**WHAT IS EXPECTED:**
If a line in the data holds the string "Means", list it.

**RECORD EXCERPTS:**

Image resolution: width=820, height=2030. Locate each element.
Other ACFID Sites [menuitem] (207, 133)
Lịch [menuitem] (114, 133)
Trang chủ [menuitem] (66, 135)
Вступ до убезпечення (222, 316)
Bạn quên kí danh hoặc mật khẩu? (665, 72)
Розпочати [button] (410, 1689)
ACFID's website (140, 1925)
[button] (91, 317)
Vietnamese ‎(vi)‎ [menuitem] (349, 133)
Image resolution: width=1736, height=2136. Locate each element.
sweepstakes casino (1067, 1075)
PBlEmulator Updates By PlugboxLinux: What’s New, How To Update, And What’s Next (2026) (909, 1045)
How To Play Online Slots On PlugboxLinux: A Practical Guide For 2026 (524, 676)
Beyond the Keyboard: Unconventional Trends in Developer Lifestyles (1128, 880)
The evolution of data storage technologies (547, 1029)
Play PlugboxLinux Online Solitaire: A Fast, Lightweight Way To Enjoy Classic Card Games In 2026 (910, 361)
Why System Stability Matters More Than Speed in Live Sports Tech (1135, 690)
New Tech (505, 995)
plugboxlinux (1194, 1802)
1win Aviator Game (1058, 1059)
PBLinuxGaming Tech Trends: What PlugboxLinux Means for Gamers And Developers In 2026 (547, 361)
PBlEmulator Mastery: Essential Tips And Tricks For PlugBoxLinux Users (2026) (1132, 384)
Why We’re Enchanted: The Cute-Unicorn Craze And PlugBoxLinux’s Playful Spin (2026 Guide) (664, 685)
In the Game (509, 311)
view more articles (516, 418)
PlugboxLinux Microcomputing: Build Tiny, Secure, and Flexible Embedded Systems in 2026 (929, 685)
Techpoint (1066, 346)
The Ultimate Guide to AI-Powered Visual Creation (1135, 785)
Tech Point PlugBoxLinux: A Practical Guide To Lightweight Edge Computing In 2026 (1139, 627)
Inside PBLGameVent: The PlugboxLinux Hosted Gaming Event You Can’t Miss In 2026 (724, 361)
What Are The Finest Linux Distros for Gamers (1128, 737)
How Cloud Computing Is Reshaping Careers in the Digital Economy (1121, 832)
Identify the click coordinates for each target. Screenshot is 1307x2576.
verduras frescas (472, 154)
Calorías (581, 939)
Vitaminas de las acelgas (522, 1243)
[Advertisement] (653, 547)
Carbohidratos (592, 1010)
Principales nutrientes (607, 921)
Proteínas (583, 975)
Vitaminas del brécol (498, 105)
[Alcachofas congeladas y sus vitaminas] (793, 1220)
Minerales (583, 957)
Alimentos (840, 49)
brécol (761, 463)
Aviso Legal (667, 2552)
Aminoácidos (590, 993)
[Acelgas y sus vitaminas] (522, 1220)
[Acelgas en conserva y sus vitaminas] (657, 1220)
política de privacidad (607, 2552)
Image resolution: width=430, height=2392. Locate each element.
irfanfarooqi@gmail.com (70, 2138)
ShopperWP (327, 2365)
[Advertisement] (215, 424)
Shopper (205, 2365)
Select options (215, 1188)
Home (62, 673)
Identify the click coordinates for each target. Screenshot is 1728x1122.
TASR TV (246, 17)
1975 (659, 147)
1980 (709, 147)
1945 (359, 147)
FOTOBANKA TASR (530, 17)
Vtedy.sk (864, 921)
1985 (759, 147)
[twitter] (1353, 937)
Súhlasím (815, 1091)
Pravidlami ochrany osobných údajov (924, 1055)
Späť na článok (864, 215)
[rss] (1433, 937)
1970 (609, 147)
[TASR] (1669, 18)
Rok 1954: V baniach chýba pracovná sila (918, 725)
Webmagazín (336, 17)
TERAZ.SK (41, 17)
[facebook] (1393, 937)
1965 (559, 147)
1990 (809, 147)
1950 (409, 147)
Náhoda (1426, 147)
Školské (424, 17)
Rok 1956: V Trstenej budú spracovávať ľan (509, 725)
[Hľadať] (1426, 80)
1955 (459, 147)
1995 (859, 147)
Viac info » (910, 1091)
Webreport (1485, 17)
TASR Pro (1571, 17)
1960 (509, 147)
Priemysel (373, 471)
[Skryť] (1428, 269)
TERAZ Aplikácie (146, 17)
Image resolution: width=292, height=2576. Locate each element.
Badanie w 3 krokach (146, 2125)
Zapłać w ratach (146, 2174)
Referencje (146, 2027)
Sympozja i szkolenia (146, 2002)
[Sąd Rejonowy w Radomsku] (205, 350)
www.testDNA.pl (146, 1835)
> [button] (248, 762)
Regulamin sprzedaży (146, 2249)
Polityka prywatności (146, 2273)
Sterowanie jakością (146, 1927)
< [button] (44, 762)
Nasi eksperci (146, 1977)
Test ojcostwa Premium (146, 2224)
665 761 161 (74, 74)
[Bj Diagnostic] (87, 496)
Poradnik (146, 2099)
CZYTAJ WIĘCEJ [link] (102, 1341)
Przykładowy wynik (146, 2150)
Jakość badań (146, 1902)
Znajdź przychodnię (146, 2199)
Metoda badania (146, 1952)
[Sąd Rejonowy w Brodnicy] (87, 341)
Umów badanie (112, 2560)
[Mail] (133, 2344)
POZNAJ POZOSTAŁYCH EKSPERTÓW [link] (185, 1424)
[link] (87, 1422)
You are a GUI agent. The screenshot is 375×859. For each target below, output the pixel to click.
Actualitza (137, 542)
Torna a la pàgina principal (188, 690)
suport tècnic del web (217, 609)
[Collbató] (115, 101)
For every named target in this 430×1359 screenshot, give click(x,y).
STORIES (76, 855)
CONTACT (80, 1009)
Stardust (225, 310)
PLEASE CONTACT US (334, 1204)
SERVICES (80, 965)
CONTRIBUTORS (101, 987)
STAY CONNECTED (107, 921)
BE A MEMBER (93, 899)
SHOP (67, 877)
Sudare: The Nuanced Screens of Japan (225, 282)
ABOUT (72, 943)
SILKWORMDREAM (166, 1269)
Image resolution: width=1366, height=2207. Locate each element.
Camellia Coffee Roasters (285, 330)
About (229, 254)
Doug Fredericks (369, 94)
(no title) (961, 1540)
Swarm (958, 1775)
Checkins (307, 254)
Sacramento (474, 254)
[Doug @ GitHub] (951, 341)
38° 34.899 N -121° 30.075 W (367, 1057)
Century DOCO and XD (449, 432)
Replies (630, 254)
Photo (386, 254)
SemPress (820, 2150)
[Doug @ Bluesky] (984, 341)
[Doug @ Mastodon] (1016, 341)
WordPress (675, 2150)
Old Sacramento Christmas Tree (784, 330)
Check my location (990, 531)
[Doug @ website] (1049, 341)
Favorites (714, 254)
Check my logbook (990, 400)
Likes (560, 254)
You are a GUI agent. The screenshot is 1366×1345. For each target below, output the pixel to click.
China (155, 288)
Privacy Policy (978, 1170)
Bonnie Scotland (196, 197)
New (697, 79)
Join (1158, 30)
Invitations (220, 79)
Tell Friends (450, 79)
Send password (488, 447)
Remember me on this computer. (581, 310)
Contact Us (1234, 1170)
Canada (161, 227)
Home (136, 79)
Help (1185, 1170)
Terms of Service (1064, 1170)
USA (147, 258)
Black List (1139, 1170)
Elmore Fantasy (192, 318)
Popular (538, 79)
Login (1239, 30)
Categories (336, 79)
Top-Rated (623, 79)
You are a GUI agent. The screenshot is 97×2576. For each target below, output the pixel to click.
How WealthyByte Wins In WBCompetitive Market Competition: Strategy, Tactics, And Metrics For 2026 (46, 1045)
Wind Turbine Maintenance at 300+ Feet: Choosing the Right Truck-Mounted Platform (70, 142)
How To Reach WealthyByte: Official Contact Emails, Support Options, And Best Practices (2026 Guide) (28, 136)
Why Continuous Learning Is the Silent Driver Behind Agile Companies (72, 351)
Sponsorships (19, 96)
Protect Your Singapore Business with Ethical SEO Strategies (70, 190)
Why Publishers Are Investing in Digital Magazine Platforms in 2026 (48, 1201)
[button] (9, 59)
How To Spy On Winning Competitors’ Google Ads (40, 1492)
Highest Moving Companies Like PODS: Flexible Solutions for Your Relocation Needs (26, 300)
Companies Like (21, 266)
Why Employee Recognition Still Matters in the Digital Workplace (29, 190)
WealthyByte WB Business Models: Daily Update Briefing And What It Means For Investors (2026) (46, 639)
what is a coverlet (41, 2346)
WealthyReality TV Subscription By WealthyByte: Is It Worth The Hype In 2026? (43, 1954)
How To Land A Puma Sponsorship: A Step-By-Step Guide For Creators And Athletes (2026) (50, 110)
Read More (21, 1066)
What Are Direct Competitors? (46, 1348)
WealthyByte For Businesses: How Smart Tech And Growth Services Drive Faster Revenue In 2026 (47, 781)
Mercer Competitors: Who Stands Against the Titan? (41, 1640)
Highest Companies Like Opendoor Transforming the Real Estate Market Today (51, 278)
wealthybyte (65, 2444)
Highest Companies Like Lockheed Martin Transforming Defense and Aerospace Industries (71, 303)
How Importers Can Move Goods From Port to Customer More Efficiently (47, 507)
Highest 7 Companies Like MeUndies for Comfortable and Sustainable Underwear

**RESPONSE BOX:**
PBLinuxGaming Tech Trends: What PlugboxLinux Means for Gamers And Developers In 2026 (547, 361)
WealthyByte WB Business Models: Daily Update Briefing And What It Means For Investors (2026) (46, 639)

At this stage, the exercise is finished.